姿態慵懶手臂隨意的搭在憑几上,可從她的表情來看,此刻她的心情非常不好,眼中還帶着些許的狠厲。
“慕容氏的肚子怎麼樣了?”
段嬤嬤低聲回道:“趙奉御畢竟是服侍陛下的,醫術精湛,慕容婕妤的孩子,暫時是保住了……”
秦氏冷冷的哼了一聲,段嬤嬤嚥了咽口水,知道她心裡憋着火,小心翼翼勸道:“娘子,她的孩子雖保住了,可陛下一次都沒去過曉風堂,也就是說,那日清輝閣摔倒的事,在陛下心裡已經有了定論……”
“韓修儀先是昏迷不醒,然後腦子又記不得人了,陛下肯定是怪罪慕容氏的,只是礙着她身懷有孕,不然早就發落了,這樣一來,咱們的動作不就抹的乾乾淨淨的麼!”
她本是想安慰秦氏,卻不想引出她更大的怒火,“我如何不知道這個道理,但現在的情形你也看見了,我好不容易籌劃了這一步,結果慕容氏肚子沒事,韓氏也沒事!”
“阿郎對她有情,此時心裡眼裡全是她,我費了那麼多力氣才讓李淳業被降爵、韓氏被冷落,終於等到了裴氏進門、三郎被重用,但現在一切都要重來,你讓我怎麼咽得下這口氣!”
說着說着她滿腔怒氣無處發泄,順手抄起几案上的茶盞扔了出去。
瓷器破碎的清脆聲驚得宮人瑟瑟發抖,段嬤嬤衝身旁的侍女使了個眼色,那侍女便疾步走到門外,親自站在門口把守着。
“娘子消消氣!”
段嬤嬤拿帕子擦拭秦氏手上的水漬,溫聲安撫她道:“娘子,這一次是咱們失了手,沒做到一箭雙鵰,但機會還有的是,咱們再計劃就是了!”

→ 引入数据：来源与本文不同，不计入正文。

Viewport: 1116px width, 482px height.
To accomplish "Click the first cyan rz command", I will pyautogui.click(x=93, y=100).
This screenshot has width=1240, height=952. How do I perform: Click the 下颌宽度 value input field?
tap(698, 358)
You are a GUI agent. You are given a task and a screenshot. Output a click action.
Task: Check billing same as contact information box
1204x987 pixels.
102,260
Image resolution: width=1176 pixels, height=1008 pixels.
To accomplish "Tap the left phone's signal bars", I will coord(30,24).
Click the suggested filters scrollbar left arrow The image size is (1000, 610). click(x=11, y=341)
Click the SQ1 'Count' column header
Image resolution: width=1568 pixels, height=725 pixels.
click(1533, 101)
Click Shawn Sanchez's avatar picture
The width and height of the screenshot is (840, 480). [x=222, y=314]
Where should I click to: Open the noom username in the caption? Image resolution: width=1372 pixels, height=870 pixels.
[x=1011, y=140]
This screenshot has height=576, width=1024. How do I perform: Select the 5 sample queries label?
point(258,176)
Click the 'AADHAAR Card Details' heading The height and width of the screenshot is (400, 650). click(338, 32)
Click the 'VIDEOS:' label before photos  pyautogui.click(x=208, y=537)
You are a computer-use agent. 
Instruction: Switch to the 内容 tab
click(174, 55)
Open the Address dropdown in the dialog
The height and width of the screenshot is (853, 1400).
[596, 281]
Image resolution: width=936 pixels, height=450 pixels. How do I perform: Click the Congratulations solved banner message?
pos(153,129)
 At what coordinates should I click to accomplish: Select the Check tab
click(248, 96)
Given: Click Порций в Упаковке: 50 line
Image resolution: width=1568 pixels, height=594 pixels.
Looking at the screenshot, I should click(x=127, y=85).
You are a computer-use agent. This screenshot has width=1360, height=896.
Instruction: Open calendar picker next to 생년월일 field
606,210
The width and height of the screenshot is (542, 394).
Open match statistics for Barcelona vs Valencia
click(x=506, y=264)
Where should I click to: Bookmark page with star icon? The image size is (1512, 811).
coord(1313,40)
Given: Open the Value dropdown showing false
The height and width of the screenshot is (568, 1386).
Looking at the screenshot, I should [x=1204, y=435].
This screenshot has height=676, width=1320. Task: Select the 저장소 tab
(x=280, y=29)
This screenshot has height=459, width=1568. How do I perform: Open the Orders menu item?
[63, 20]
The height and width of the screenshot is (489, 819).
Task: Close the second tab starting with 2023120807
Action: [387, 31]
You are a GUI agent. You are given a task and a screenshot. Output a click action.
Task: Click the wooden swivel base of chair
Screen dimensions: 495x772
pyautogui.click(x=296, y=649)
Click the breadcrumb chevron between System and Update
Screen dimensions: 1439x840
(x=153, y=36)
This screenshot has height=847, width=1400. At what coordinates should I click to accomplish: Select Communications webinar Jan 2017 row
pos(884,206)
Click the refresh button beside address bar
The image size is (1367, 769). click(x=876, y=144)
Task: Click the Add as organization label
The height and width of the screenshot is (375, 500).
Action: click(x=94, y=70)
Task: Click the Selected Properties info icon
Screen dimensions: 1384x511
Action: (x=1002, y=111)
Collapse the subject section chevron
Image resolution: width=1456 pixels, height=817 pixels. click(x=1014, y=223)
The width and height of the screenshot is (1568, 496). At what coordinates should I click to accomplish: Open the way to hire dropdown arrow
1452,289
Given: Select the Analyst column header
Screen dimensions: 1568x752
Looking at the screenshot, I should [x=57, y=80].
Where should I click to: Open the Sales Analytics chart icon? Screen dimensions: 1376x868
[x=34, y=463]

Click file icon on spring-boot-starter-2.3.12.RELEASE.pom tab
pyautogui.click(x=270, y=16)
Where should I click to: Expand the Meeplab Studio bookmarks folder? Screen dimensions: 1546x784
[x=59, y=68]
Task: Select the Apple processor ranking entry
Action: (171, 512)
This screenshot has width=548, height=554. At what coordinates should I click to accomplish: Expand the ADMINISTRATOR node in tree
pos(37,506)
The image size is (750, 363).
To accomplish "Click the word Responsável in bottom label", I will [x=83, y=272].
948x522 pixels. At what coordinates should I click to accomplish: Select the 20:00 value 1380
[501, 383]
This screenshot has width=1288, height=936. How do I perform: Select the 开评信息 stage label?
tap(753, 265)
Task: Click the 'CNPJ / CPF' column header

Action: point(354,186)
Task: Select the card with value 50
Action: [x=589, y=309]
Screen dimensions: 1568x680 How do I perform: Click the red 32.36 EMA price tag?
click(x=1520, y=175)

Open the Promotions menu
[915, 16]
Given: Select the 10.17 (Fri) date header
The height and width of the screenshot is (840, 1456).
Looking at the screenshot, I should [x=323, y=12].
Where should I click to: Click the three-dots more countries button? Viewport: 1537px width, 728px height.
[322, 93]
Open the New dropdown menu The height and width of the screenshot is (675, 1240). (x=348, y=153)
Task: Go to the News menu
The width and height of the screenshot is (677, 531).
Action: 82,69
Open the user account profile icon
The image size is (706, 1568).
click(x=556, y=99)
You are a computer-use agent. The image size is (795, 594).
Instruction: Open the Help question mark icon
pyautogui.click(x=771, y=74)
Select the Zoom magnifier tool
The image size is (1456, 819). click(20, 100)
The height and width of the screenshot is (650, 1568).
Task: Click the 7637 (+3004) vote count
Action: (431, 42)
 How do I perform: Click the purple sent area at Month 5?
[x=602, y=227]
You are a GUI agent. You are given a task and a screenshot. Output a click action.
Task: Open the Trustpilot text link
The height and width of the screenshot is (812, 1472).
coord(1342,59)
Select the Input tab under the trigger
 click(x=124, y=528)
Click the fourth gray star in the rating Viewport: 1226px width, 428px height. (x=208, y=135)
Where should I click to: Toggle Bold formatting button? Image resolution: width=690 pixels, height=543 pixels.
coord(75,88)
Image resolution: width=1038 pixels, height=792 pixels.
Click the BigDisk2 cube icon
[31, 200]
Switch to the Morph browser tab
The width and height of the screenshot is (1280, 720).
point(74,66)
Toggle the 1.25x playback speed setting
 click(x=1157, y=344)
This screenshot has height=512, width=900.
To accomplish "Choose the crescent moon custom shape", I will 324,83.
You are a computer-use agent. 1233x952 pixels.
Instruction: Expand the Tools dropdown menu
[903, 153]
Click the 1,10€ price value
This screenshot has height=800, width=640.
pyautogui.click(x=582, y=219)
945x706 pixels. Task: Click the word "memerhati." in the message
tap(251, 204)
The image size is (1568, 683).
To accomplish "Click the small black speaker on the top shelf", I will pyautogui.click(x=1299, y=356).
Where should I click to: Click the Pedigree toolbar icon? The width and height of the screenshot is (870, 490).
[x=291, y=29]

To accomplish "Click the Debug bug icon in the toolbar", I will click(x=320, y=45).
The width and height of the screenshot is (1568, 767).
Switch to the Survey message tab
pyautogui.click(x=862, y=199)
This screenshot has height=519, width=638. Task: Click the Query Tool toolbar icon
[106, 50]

“現在誰也沒發現咱們跟這件事有關係,慕容氏的孩子擋了路,咱們還有曉風堂的內應……”
“陛下雖記掛着韓修儀,可她受了傷誰也不知道什麼時候纔好,就算陛下看在她的情分上對陵川王撇棄前嫌,可他究竟能不能入主東宮,誰都不知道呢!”
秦氏聞言神色緩和了些,段嬤嬤見狀趁熱打鐵:“娘子,王妃的肚子瞞不了多久了,慕容婕妤那邊,咱們要不要……”
“當然要!”秦氏冷聲哼道:“誰也別想擋着我孫子的路!”
“你去庫房尋些補品,待會兒我親自去曉風堂看看,陛下這麼不待見她了,相必她一定很難過……”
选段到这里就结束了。